Esmeralda Negrón

Personal information
- Date of birth: 15 January 1983 (age 43)
- Place of birth: Harrington Park, New Jersey, United States
- Height: 1.68 m (5 ft 6 in)
- Position: Forward

College career
- Years: Team / Apps / (Gls)
- 2001–2004: Princeton Tigers

Senior career*
- Years: Team / Apps / (Gls)
- 2002–2012: New Jersey Wildcats
- 2005–2006: USCCO Compiegne
- 2006–2007: FFC Brauweiler Pulheim

International career^{‡}
- United States U-21
- United States U-23
- 2010: Puerto Rico / 9 / (6)

= Esmeralda Negron =

Puerto Rican-American footballer, coach, and business executive

Esmeralda Negrón (born 15 January 1983) is an American-born Puerto Rican retired footballer and current coach. She has been a member of the Puerto Rico women's national team. She was voted the second greatest Princeton University female athlete of the decade (2000–2010) for her time leading Princeton University women's soccer team.

==Early life==
A native of Harrington Park, New Jersey, Negrón attended Northern Valley Regional High School at Old Tappan.

== College career ==
Princeton made the NCAA tournament in all four seasons Negrón was on the team, advancing to the second round in her freshman season of 2001. During her days at Princeton, Negrón scored 47 goals as part of her 112 career points, both Princeton records for both the men's and women's programs. The unforgettable season of 2004 saw Negrón score 20 goals with 12 assists for a total of 52 points, all Princeton single-season records, leading the Tigers to the NCAA Division I Women's Soccer Championship semifinals. She was a 2004 first-team All-America, a 2003 third-team All-America, a two-time Ivy League Player of the Year and a three-time first-team All-Ivy League selection. She won the von Kiensbusch Award her senior year as Princeton's top senior sportswoman.

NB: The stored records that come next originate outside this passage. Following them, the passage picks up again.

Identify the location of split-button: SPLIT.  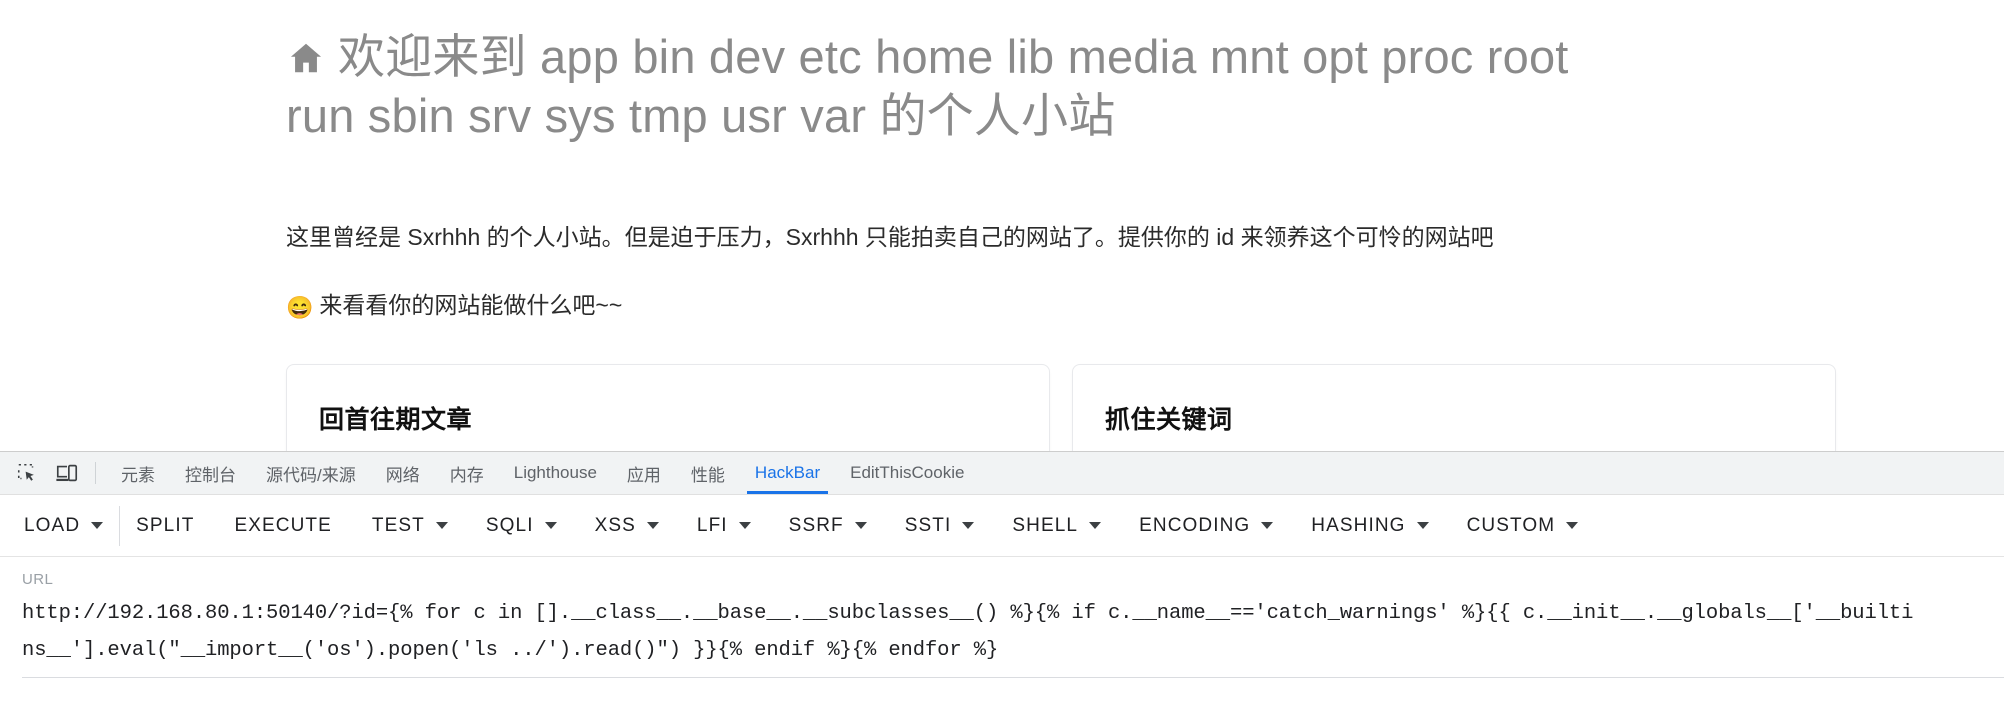
(165, 526). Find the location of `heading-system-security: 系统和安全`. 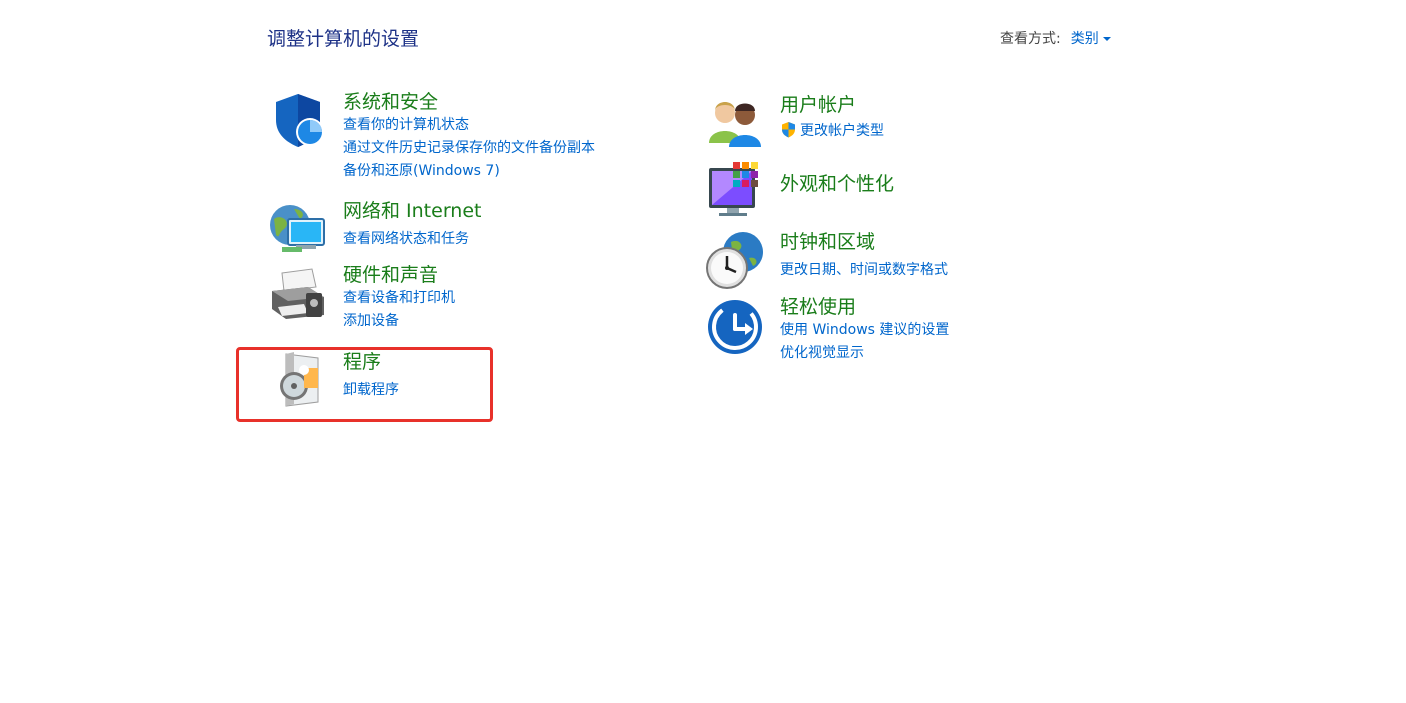

heading-system-security: 系统和安全 is located at coordinates (469, 102). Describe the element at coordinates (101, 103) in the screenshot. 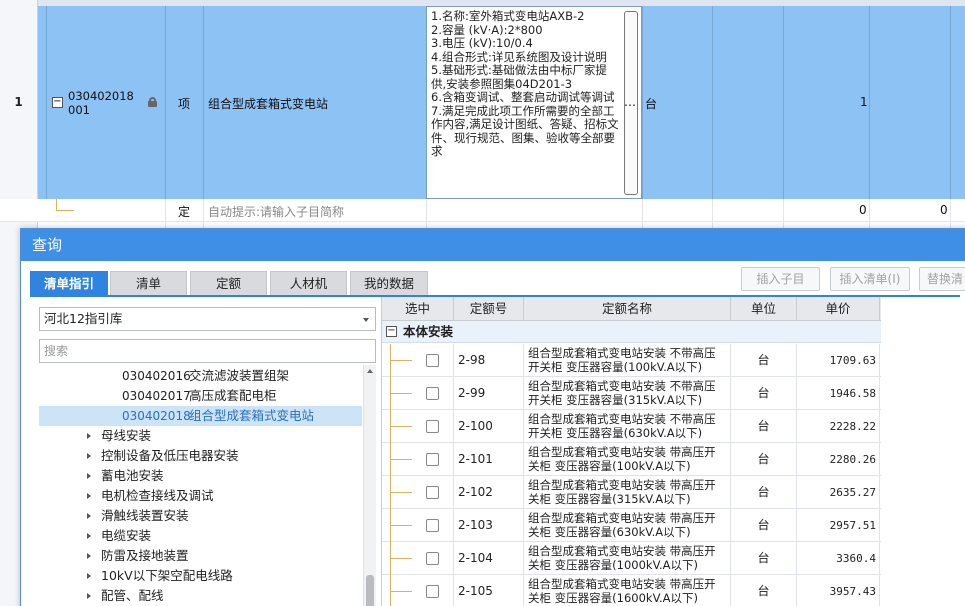

I see `item-code: 030402018001` at that location.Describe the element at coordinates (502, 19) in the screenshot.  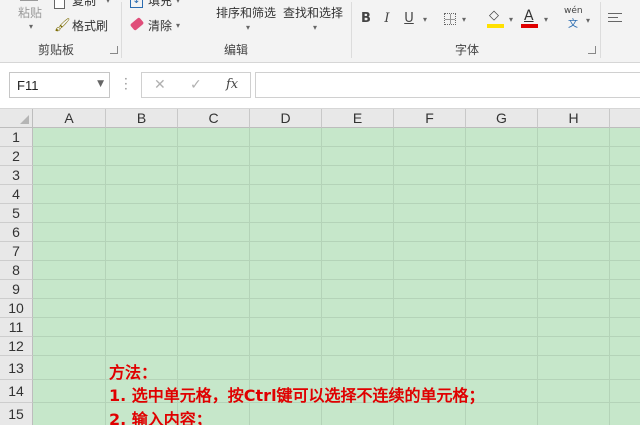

Her Princeton career concluded with a record-breaking run to the NCAA Final Four in 2004 with then freshman teammate Diana Matheson, a member of the Canadian National Team. No other any Ivy League team has ever reached the NCAA Final Four of a 64-team tournament.

==Club career==
Negrón played professionally for the New Jersey Lady Stallions and New Jersey Wildcats of the USL W-League.

==International career==
During the summer of 2004, Negrón played internationally with the United States U-21 team in Iceland and was a member of the pool for the full U.S. National Soccer Team. However, in 2010, she played officially for Puerto Rico at senior level.

===International goals===
Scores and results list Puerto Rico's goal tally first

| No. | Date | Venue | Opponent | Score | Result | Competition |
| 1 | 19 March 2010 | Juan Ramón Loubriel Stadium, Bayamón, Puerto Rico | Saint Kitts and Nevis | 2–0 | 7–0 | 2010 CONCACAF Women's World Cup Qualifying qualification |
| 2 | 6–0 |
| 3 | 7–0 |
| 4 | 13 May 2010 | Manny Ramjohn Stadium, Marabella, Trinidad and Tobago | Antigua and Barbuda | 3–0 | 8–0 |
| 5 | 6–0 |

== Coaching career ==
Negrón served as Assistant Coach for Seton Hall University and Princeton University women's soccer programs. After serving as Assistant Coach during Princeton's second Ivy League perfect season and second-best NCAA appearance of reaching the Round of 32, Negrón founded her own soccer training academy, Champions League Soccer Academy.

==Business ventures==
In September 2020, Negron, along with sports media executive Hannah Brown, launched ata football, a streaming platform focused on women's football. It was acquired by DAZN Group on August 15, 2023.